• Exercise: From the entries below, list each line with "computer".
--- Entries shown Enclosed Below ---
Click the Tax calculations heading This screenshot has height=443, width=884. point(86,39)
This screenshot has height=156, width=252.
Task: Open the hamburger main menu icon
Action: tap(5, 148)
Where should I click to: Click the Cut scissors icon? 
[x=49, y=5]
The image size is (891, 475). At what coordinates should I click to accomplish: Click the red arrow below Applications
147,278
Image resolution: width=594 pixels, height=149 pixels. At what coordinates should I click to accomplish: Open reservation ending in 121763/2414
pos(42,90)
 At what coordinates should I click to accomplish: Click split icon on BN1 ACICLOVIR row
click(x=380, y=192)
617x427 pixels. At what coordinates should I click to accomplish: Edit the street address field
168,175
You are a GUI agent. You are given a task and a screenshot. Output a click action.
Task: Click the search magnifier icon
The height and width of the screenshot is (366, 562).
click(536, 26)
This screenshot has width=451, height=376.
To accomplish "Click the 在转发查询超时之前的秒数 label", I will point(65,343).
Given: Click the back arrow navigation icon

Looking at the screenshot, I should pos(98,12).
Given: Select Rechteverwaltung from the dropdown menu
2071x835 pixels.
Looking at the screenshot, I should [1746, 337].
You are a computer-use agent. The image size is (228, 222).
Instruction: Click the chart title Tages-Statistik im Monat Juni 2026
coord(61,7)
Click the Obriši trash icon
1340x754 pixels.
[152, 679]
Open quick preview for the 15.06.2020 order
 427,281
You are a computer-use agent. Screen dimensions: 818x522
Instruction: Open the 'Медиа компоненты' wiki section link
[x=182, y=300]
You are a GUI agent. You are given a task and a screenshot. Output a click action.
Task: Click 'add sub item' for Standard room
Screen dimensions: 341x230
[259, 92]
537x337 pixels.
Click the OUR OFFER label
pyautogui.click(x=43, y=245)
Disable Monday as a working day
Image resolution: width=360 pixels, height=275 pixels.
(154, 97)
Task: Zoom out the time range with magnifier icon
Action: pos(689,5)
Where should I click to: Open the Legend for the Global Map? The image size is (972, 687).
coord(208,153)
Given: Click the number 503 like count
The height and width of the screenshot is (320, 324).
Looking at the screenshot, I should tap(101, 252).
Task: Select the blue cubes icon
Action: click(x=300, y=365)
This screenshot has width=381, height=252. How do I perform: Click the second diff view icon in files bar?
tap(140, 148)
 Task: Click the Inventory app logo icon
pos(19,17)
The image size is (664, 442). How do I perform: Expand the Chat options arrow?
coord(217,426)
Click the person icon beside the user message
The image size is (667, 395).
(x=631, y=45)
--- End of Enclosed Entries shown ---
• Solution to the exercise:
You are a computer-use agent. The image size is (228, 222).
You are a computer-use agent. Screen dimensions: 818x522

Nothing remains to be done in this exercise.